A method is presented that allows you to estimate the memory requirements for a model solved using the multilevel fast multipole method (MLFMM).

The MLFMM memory requirement is directly proportional to $N \log_{10} (N)$ , where $N$ is the number of unknowns. When the frequency doubles, the triangle size in the mesh should be halved (to keep the same triangle size in terms of the wavelength). This causes the number of unknowns to increase by a factor of 4.

For example, if a model has 10 000 unknowns at 200 MHz, it will have 40 000 unknowns after meshing for 400 MHz. The increase in memory for the MLFMM solver is then:

(1)

\frac{40000 \times \log_{10} (40000)}{10000 \times \log_{10} (10000)} = 4.8

For models with increasing electrical size, the above equation becomes less accurate. In addition to the number of unknowns, the total memory requirement also depends on the following:

Uniformity of the mesh (similar element sizes for the whole mesh versus a mixture containing very fine element sizes)
Number of mesh elements, specifically the storage of the triangle information (data such as position, normal, size)
Number of parallel processes
Number of nodes (hosts) used in a compute cluster scenario¹
Type and size of the preconditioner

Note: This how-to was created using Feko version 2019 that includes several shared memory upgrades for parallel processing. Always ensure that you are using the latest Feko version.

Steps to Estimate the Memory

An optional parameter for the solution method allows you to calculate an estimate for the required memory.

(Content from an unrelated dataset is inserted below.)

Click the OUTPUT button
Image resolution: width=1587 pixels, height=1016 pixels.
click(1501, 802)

On the Solve/Run tab, in the Run/Launch group, click the Feko terminal icon.
Run the Solver using the intended number of processes using the special execution mode:
```
--estimate-resource-requirements-only
```

When the Solver execution is complete, open the .out file and find the following text block at the end of the file:

Peak memory usage during the whole solution: 61.707 MByte
 (refers to the master process only)
 Sum of the peak memory of all processes:     1.928 GByte
 On average per process:                      61.698 MByte

 NOTE    48414: Memory requirement for a regular Feko run (without --estimate-resource-requirements-only) is higher

 Memory estimate for a regular Feko run:      59.784 GByte (total for all parallel processes)
 On average per process:                      1.868 GByte

The estimated memory is given by Memory estimate for a regular Feko run.

Example

Solve a model with the file name car_a.cfx using 40 processes on a cluster with two hosts. Each host has a total of 20 available cores. The machines file name is hosts.list.

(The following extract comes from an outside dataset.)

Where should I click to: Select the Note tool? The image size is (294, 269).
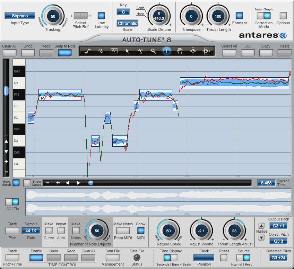click(114, 51)
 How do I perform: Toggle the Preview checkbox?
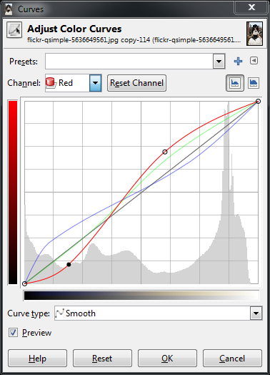pyautogui.click(x=13, y=333)
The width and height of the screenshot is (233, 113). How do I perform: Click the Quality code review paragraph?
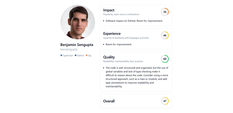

Open a Feko terminal window on the host (or master node on the cluster) and execute the following command:

runfeko car_a -np 40 --machines-file hosts.list --feko-options --estimate-resource-requirements-only

Notes on Usage

If the model is to be solved on a cluster, the correct machines file should be used as some aspects of the solution are duplicated on each node.

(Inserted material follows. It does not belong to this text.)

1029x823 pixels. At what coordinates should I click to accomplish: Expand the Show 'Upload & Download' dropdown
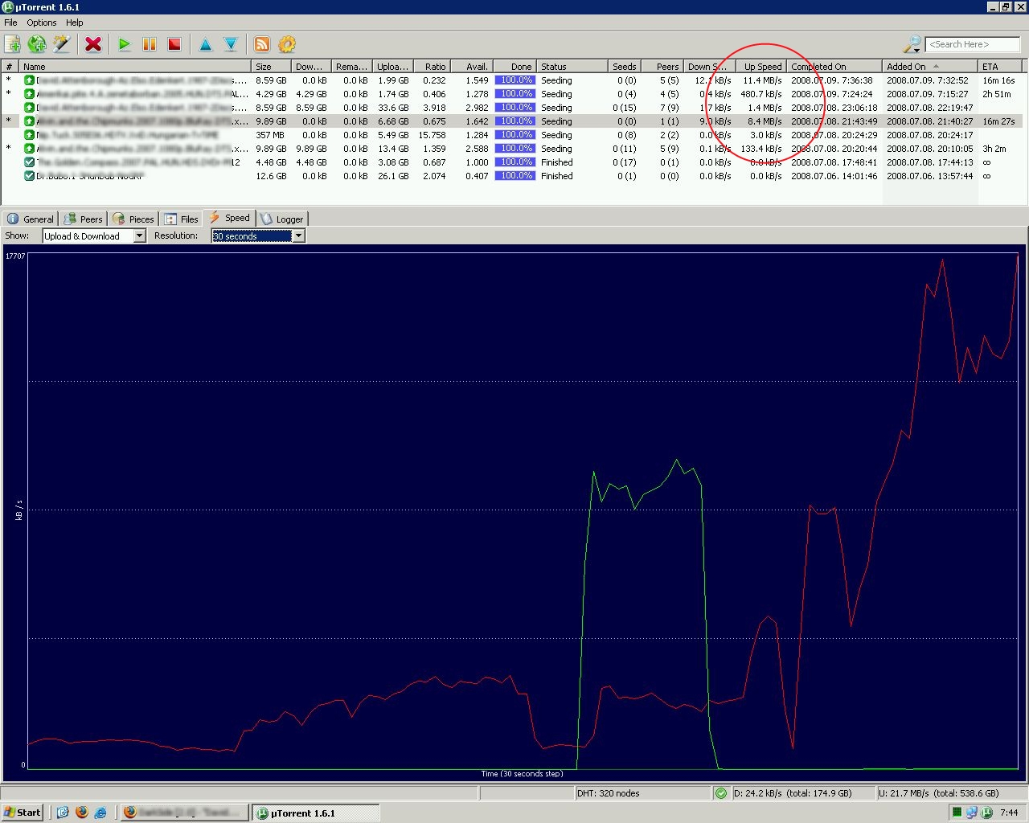tap(139, 235)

If the estimation algorithm is executed with the intended number of parallel processes, but only on a single node, the estimate is less accurate compared to execution over all the intended nodes.
When comparing the execution time for the estimation algorithm to the solution of the model, the estimation algorithm is only a fraction of the total run time.
The estimation algorithm requires roughly between 1/30^th and 1/3^rd of the memory for a complete solution.²
If a memory error occurs during the estimate, the full solution will also fail on the same host / cluster that the estimation was performed with, for example:
```
ERROR   32463: Not enough memory available for dynamic allocation
```
An increase in the number of processes results in a less accurate estimate as some solution aspects are duplicated for each parallel process, but not included in the estimate.
Note: For example, solving a very large model comprising several tens of millions of triangles with:
- 32 processes, the estimate was 90% accurate
- 256 processes, the estimate was 85% accurate
The estimation is available for both SPAI and sparse LU preconditioners for sequential and parallel solutions.
Output requests (for example, far field requests) increases the memory requirement and are not included in the estimation.

¹ Some aspects of the solution are copied to each process and / or to each node.

² Based on a few limited comparisons.